The roof and the walls argued over whose task was more important.
“Just try to keep out the rain without me,” said the roof. “For that, walls are no good whatsoever!”
“Without us you wouldn’t keep anything out,” the walls said. “You wouldn’t even be a roof at all.”
“But there have to be several of you to work. One wall isn’t enough, or even two, especially to hold me,” the roof replied.
None of them cared at all about the floor, who listened to the argument for a while and then remarked:
“And I have the modest duty of holding that whole silly lot on my shoulders!”
The Wheel of Life
“You are always getting underfoot,” the Minute Hand complained to the Second Hand, who was scuttling past.
“Time flies, and I don’t want to waste any second. I must run like the wind! Wheeeee!” the Second Hand called out.
“Come on, hurry up! Move along,” the Minute Hand grumbled at the slow-moving Hour Hand.
“At my age, you don’t have to stress. Leave the young ones to it and just take care of your own business,” the Hour Hand muttered.

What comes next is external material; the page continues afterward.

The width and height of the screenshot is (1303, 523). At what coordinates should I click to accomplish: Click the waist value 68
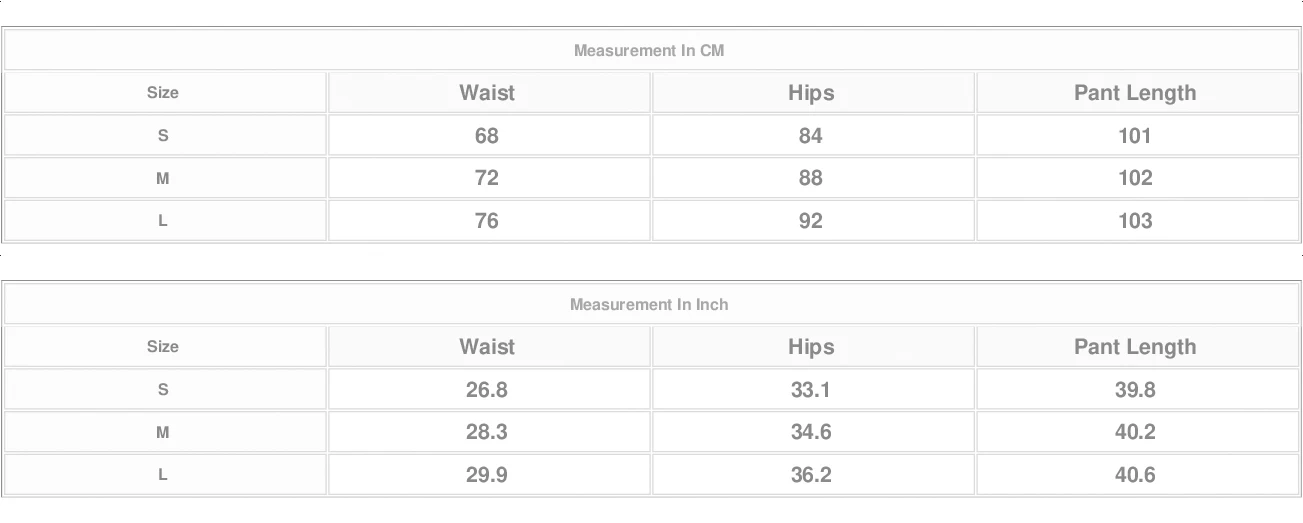click(x=487, y=135)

But when the appointed hour comes, no one asks how far each hand has come. When time runs out, everything comes to a halt anyway.
The Bottle woke up in a patch of sand, remembering nothing of the night before. There it stood, buried up to its neck, and eyed passers-by with disdain.
“I hope someone worthy of me will pick me up before my cork crumbles, because I really know how to wear a label and I still have a lot to give. And I am not full of myself, whatever people may say. It’s just that one should look after what he has within. It is not good to pour one’s heart out to just anyone.”
Unfortunately the Bottle could not see what was transparent to everyone else: the poor thing was quite empty inside.